Last weekend Network Rail staff, who are classed as transport key workers in Britain’s Covid-19 response, worked up and down Europe’s busiest mixed-use (passenger and freight) railway to keep it resilient and reliable.
- Repairs to overhead power lines between Watford Junction and Euston. This was the final stage of work to fix 1,000 metres of overhead wires brought down at South Kenton on Saturday 7 March.
- Stabilising a railway embankment at Birkthwaite, near Carlisle, weakened by weeks of heavy rain and storms leading to concerns about structures holding up overhead electric wires.
- Meanwhile at Wembley on the Chiltern main line, which links London Marylebone to Birmingham, engineers refurbished switches and crossings, which guide trains from one track to another. With so many trains passing over this stretch of track, these bits of kit take a beating and so need to be replaced from time to time.
Tim Shoveller, managing director of Network Rail’s North West and Central (NW&C) region, said: “As key workers in the transport sector, colleagues have been working around the clock this weekend to make sure that we can get NHS medics, emergency service staff, food, fuel and medicines where they need to be.
“We are continuing to plan carefully while supporting our railway colleagues, especially those in critical front line roles, as we all work together to support Britain in its hour of need.
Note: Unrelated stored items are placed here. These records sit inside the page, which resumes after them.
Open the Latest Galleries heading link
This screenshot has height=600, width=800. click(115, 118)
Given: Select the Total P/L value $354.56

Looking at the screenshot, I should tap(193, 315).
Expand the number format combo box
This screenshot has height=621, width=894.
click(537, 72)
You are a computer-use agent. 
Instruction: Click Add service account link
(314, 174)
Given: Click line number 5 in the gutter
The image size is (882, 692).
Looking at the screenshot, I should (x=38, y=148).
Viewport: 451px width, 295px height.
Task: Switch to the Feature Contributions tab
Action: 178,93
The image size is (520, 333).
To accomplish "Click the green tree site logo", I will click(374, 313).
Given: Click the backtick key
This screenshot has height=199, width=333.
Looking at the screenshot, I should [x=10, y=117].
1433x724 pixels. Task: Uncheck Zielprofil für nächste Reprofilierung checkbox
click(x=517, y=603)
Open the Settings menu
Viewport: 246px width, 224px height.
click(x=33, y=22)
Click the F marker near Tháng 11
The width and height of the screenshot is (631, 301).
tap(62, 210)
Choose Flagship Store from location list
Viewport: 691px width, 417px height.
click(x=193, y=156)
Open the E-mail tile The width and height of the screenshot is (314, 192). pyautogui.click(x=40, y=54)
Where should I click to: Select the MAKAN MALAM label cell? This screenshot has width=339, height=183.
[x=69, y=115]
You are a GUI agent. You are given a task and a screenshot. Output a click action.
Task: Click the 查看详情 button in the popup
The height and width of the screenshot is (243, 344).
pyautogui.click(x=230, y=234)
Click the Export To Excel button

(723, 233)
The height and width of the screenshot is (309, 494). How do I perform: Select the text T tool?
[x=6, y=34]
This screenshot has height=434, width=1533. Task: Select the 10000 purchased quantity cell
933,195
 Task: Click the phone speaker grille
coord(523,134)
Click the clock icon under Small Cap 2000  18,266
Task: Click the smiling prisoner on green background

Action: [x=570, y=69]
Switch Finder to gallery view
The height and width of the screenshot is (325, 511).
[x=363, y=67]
Our role in Britain’s coronavirus response is clear – to keep key workers and vital supplies moving safely as together we rise to this challenge.”
The rail industry has announced a new reduced timetable will operate from Monday 23 March, with scope for more freight traffic amid reducing demand for passenger services.
This will ensure that critical supplies and key workers are able to keep moving over the coming months to help tackle spread of Covid-19.